Cameroonian fashion stylist, entrepreneur and educator

Mireille Nemale (née Ngounou; born 1949) is a Cameroonian fashion stylist, entrepreneur and educator. In 1973, she became the first African woman to graduate in haute couture from the École de la chambre syndicale de la couture parisienne. Despite becoming widowed when only 26, she taught for many years at the CETIC institute in Douala.

On retiring in 2009, she concentrated on training students at the New Fashion Academy which she had founded in 1993. As a result, some 300 Cameroonians have since entered the fashion profession at home and abroad. Nemale's distinctions include Commander of the Order of Valour.

==Biography==
Born on 24 June 1949 in Baboutcheu-Ngaleu in the West Region of Cameroon, Pauline Mireille Ngoumou was one of the family's four daughters. Together with her husband, she moved to Paris where she studied at the Chambre syndicale de la couture. In 1972, she became the first African to receive the school's diploma in haute couture.
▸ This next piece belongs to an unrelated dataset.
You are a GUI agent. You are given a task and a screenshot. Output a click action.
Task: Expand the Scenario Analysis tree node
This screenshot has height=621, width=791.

Eighteen months after she returned to Cameroon, her husband died while she was expecting her third child. Widowed at the age of 26, she persevered both at home and at work. In 1973, she was engaged as a teacher at the CETIC specialist school in Doula. Promoted first as head of practical work, she was later given the title of provincial technical education inspector. She retired from the school in 2009.

In 1993, Nemale founded New Fashion Academy, a vocational training establishment which specializes in fashion, modelling and decoration. As of May 2021, she was still running the establishment, having already trained some 300 students who were able to take up a profession in Cameroon or abroad.

For her dedication, in 2010 she was honoured with the Cameroonian Order of Valour.